Purpose: : Various protein molecules are being used in posterior segment eye diseases. Development of a nanoparticulate based formulation of protein molecule pose a major challenge for drug delivery scientist. Use of organic solvent, physical stress and lower entrapment efficiency are some of the major issues associated with development of nanoparticulate formulation of protein molecule. So, in the current work we have attempted to make nanoparticulate formulation of model basic protein molecule, lysozyme using hydrophobic ion pairing (HIP) complexation method. Nanoparticles were prepared using spontaneous solvent diffusion method.

Methods: : HIP complex of lysozyme was prepared using dextran sulfate as complexing agent. HIP complex formation method was optimized by using various ratios of dextran sulfate. Effect of equilibrium time, pH of lysozyme solution and dissociation of complex was studied as well. Nanoparticles were prepared using spontaneous solvent diffusion method. PLGA 85:15 was used as a polymer. Nanoparticles were characterized for size, surface morphology and entrapment efficiency.

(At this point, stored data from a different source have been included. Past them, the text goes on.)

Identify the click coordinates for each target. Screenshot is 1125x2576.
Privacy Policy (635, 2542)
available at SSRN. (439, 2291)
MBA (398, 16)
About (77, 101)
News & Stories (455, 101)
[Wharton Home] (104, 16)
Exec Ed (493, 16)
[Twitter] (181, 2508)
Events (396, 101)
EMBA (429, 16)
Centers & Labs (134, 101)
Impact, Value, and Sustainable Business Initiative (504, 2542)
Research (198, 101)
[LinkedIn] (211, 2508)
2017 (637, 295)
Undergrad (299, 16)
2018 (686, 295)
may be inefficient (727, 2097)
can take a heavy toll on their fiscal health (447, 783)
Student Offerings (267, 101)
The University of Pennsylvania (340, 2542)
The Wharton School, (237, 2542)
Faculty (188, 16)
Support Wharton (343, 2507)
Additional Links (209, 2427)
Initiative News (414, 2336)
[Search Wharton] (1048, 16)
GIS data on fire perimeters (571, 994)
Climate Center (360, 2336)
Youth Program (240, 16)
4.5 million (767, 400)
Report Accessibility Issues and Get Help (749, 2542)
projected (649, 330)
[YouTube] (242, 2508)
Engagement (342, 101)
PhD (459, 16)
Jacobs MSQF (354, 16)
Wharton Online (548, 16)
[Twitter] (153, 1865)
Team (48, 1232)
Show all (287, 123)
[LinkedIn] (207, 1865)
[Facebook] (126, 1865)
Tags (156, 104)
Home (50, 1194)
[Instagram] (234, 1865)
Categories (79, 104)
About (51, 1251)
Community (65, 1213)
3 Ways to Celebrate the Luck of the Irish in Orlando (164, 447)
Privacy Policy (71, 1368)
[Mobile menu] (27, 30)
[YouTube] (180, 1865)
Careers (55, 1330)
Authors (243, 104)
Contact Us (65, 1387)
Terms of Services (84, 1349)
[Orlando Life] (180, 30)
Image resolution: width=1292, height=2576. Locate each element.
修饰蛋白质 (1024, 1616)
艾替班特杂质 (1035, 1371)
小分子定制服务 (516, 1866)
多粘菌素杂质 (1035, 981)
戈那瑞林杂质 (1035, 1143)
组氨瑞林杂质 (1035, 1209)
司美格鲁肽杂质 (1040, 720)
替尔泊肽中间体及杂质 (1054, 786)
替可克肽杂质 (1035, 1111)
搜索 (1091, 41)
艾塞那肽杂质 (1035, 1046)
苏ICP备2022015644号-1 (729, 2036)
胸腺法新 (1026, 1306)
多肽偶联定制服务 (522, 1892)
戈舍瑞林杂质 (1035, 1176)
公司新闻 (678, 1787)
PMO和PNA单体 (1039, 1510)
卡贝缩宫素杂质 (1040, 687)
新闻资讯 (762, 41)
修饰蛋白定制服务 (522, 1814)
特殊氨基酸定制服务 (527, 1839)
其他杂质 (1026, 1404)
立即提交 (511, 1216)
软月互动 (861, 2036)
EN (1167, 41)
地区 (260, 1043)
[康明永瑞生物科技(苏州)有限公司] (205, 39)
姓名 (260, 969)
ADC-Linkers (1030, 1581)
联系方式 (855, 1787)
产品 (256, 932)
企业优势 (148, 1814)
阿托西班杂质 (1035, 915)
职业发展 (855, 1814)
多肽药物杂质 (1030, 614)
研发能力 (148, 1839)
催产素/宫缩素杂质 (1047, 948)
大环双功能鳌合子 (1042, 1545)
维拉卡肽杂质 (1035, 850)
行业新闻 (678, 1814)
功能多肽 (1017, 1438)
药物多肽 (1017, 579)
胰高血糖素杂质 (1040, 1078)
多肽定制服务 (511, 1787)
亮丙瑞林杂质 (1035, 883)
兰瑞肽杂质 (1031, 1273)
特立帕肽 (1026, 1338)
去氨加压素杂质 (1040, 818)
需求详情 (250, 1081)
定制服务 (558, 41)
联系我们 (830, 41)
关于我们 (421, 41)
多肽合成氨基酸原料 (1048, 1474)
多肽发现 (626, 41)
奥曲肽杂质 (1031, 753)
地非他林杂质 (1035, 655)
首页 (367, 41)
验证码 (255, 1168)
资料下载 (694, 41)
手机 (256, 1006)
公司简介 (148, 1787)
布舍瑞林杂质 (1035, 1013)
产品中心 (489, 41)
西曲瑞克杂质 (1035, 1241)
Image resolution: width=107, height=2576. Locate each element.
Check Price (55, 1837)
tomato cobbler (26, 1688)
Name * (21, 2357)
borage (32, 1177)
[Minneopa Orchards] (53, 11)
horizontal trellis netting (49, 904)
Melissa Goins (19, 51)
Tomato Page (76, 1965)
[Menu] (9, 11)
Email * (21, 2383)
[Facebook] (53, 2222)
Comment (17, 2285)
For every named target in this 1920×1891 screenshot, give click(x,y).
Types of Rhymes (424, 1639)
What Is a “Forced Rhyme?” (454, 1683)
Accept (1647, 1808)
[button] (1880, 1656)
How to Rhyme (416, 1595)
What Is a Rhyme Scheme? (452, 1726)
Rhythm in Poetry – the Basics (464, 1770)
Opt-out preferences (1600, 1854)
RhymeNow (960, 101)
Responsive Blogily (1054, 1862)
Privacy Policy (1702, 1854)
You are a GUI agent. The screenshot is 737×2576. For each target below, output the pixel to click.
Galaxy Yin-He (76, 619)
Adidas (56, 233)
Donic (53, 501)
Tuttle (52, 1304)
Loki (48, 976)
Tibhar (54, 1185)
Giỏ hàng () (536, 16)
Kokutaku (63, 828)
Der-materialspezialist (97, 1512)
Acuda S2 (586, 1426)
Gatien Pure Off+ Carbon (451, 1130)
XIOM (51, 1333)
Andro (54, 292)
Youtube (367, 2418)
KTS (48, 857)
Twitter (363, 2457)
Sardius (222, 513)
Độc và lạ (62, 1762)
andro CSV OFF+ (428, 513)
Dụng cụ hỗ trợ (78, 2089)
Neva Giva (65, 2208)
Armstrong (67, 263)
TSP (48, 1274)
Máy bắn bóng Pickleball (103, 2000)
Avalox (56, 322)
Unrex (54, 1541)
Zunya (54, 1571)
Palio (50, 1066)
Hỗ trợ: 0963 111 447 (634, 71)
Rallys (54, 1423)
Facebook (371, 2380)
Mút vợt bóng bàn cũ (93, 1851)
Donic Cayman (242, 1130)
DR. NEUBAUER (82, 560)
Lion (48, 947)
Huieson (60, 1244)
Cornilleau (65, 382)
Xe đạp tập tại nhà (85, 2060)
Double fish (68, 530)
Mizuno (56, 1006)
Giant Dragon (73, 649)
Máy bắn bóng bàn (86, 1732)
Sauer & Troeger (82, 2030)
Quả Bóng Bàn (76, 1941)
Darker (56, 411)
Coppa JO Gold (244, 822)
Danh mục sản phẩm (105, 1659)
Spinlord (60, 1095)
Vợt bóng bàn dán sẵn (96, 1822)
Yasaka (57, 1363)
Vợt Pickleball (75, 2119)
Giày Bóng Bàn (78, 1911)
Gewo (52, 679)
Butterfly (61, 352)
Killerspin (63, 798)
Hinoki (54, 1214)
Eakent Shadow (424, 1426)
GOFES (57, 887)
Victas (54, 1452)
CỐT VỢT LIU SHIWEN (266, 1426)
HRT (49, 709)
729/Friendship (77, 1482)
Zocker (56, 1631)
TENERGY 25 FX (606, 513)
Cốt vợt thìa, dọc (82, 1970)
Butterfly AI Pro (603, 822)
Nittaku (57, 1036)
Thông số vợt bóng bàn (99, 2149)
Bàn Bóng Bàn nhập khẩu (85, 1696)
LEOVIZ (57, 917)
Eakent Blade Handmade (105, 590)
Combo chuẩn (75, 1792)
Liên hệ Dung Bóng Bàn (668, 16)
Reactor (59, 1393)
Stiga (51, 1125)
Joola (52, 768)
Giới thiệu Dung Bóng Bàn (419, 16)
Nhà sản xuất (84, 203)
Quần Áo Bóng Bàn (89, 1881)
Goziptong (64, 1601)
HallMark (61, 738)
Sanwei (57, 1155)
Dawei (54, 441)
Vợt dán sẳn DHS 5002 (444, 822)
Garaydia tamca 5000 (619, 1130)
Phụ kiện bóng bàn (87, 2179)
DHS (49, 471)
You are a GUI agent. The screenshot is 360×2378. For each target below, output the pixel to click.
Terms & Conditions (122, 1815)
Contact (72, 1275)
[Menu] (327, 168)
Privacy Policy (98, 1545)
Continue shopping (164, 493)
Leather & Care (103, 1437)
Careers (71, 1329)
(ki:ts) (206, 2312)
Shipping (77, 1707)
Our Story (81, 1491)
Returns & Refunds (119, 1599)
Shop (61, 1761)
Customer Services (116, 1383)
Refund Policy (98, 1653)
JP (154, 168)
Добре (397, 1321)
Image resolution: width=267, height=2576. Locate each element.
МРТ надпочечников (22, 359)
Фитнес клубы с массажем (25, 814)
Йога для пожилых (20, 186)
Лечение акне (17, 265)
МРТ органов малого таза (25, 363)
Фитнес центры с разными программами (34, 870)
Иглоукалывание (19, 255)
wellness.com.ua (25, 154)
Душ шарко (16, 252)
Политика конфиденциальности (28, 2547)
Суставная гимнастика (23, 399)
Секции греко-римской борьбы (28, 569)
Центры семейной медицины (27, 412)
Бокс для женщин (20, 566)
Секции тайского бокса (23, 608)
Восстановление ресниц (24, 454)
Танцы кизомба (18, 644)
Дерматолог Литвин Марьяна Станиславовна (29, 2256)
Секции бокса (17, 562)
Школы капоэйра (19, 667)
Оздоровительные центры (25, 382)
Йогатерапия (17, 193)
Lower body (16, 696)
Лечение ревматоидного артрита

Results: : HIP complexation resulted in more than 95% binding of Lysozyme with dextran sulfate. Equilibrium time had no effect on complexation of lysozyme with dextran sulfate. pH of lysozyme solution had significant effect on complexation efficiency with dextran sulfate. Nanoparticle size was highly dependent on the selection of solvent and ratio of PLGA polymer used in the preparation. More than 95% entrapment efficiency was obtained when ratio of HIP complex of lysozyme to PLGA 85:15 was used in 1:15. Prepared nanoparticles were round and smooth in surface.

Conclusions: : Nanoparticles of basic protein molecule lysozyme was prepared without any physical stress and organic solvent. More than 95% of entrapment efficiency was obtained using spontaneous solvent diffusion method. HIP complexation approach and spontaneous solvent diffusion method can be very valuable method to prepare nanoparticulate formulation of various small and large macromolecules.